━━━━━ Input records

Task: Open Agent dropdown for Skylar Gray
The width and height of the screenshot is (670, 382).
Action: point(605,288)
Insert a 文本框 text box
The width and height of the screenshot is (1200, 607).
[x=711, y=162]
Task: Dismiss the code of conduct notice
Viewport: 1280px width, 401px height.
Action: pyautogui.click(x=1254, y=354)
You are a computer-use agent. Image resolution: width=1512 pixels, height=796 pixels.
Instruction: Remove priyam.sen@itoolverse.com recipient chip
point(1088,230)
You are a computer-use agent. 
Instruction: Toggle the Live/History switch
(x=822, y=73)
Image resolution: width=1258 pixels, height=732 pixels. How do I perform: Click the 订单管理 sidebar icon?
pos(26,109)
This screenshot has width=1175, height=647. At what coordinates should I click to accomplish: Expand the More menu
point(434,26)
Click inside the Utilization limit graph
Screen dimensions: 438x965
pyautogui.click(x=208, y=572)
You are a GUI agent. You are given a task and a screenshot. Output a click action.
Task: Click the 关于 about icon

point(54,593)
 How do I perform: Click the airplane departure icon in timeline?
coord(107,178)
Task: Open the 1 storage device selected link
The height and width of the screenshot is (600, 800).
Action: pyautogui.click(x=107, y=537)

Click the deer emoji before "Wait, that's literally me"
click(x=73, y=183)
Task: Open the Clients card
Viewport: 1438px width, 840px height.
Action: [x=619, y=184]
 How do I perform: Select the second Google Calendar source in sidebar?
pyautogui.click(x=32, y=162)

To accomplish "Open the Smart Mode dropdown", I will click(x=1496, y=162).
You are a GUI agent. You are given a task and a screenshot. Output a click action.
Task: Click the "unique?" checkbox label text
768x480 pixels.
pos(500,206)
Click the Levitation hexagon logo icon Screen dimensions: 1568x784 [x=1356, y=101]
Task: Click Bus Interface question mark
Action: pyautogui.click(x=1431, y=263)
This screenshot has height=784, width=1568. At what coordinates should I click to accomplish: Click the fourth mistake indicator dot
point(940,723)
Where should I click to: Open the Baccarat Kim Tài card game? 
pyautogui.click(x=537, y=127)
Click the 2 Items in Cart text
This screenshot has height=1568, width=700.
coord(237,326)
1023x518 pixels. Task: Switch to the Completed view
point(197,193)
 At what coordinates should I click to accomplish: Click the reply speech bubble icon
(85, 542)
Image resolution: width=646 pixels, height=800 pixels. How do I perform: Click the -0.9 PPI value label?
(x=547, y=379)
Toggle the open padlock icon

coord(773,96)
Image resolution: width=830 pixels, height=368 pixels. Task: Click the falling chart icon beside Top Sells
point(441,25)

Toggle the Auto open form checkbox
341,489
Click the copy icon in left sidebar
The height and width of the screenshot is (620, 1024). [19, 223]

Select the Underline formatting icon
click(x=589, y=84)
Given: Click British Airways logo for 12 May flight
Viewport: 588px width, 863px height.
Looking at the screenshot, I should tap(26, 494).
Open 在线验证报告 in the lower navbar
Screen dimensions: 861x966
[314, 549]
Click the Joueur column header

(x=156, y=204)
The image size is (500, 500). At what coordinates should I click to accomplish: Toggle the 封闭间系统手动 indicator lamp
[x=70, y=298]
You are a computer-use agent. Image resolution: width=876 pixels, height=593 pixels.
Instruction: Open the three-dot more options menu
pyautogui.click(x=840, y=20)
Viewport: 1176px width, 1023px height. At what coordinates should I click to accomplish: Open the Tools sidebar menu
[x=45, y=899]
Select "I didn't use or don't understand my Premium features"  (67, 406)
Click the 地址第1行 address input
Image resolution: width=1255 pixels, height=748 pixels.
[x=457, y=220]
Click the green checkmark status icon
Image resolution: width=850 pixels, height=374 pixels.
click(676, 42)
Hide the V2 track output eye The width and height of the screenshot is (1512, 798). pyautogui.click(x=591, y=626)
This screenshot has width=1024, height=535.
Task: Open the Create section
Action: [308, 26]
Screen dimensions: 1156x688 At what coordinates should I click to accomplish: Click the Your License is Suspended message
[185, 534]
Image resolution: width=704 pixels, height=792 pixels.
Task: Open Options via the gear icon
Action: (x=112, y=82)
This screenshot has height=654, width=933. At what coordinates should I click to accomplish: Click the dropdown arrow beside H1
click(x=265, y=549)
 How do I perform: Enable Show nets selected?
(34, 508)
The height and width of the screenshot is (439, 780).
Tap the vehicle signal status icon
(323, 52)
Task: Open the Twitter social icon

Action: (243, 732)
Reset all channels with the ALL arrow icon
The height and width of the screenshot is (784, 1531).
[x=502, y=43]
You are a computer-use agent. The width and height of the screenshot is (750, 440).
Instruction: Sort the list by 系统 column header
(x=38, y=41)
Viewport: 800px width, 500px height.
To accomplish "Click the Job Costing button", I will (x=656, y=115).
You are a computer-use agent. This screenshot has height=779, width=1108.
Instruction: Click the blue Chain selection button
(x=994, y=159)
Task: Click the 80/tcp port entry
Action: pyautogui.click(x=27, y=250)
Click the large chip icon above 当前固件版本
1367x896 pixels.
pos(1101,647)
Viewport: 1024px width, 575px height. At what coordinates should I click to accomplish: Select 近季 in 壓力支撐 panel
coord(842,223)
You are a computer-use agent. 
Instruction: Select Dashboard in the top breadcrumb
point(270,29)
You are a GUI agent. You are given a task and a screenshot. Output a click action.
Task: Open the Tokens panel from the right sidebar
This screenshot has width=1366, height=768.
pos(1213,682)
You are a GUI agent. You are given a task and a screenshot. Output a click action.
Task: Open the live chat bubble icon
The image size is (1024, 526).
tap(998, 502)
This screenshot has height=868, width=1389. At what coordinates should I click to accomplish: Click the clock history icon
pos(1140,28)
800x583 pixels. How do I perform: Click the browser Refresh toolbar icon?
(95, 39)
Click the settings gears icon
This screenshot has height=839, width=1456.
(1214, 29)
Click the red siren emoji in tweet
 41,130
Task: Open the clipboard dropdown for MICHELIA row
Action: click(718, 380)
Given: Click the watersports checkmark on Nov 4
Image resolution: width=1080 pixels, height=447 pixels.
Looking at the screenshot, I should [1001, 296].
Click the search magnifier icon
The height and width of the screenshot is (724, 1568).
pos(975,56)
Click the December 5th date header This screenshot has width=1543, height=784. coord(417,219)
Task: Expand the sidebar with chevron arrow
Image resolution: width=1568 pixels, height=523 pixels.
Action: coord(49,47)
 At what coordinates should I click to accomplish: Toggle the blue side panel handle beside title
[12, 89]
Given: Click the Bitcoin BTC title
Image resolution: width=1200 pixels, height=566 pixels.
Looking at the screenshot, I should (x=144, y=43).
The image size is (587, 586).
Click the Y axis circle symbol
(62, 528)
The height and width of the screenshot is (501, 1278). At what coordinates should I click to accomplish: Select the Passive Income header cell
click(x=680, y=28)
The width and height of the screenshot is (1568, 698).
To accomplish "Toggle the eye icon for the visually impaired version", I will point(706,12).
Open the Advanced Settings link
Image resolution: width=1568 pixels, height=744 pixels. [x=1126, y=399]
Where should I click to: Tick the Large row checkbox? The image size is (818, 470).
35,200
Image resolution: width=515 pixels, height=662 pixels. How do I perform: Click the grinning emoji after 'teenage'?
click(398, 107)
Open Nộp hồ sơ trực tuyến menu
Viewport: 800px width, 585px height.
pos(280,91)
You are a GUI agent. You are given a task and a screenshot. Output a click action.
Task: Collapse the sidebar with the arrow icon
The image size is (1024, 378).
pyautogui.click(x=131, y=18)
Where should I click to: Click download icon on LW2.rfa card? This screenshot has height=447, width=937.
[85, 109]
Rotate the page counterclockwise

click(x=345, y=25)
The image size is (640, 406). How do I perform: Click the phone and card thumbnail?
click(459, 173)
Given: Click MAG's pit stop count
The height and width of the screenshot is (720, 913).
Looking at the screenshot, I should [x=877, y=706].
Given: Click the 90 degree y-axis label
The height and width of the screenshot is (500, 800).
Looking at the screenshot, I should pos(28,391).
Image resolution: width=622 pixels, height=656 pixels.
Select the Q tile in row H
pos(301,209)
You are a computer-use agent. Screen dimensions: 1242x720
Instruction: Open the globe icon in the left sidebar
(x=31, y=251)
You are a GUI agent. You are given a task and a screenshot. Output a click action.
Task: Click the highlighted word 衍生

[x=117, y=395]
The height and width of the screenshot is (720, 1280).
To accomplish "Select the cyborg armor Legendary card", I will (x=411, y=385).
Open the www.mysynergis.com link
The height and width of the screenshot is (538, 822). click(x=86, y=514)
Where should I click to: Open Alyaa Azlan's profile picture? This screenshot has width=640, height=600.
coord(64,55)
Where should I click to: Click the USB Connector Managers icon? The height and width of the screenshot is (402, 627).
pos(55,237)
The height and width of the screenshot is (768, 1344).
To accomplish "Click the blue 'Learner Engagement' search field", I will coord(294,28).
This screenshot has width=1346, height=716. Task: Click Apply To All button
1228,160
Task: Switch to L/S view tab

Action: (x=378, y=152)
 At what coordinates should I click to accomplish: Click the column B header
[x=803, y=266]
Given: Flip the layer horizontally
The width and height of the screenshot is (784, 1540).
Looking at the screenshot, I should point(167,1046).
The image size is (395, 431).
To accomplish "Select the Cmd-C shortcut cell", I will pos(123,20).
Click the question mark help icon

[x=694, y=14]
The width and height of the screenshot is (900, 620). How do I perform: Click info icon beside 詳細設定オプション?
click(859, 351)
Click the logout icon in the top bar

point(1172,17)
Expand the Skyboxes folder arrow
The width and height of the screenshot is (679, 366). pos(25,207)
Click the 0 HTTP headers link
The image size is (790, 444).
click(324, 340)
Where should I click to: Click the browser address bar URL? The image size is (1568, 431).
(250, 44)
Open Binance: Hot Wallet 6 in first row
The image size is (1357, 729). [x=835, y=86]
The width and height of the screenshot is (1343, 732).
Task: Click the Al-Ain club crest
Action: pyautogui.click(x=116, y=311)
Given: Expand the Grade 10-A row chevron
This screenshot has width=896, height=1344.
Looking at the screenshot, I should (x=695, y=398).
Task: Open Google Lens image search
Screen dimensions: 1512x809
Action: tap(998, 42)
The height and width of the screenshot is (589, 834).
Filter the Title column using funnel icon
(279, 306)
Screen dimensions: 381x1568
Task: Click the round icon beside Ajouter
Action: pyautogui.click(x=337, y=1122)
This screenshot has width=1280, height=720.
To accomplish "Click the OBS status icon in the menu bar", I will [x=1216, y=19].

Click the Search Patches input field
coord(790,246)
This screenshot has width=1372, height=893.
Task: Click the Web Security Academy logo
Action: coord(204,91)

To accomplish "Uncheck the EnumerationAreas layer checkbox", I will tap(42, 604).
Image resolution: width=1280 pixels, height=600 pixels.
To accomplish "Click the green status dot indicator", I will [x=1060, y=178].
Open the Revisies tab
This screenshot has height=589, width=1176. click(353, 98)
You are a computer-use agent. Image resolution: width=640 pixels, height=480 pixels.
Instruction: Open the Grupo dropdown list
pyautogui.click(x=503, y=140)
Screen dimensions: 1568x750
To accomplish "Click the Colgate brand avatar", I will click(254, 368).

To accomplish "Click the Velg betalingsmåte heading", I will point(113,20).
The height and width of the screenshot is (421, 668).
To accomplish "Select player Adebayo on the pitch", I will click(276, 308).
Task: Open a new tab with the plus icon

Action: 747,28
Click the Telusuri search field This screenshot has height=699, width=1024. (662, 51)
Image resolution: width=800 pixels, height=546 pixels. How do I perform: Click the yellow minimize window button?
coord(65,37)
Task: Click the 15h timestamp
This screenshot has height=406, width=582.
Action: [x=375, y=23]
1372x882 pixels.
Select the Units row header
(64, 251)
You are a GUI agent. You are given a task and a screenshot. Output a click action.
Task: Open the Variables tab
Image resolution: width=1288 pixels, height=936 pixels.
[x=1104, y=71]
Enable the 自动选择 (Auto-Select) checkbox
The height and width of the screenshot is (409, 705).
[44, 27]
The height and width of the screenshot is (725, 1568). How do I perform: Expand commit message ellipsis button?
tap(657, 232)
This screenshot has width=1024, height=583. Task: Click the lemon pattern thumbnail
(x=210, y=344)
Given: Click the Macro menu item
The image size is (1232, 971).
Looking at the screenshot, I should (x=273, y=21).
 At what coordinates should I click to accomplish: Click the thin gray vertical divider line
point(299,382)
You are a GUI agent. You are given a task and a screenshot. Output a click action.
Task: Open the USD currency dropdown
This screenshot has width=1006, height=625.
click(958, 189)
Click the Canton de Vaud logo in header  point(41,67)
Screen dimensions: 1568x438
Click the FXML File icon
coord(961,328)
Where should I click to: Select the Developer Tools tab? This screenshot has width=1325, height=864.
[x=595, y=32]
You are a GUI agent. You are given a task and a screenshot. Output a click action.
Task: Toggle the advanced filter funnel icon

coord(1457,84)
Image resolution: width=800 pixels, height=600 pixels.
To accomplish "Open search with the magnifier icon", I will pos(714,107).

━━━━━━━━━━

Among the lines above, find each one containing the string "magnifier" and copy it.

Click the search magnifier icon
To accomplish "Open search with the magnifier icon", I will pos(714,107).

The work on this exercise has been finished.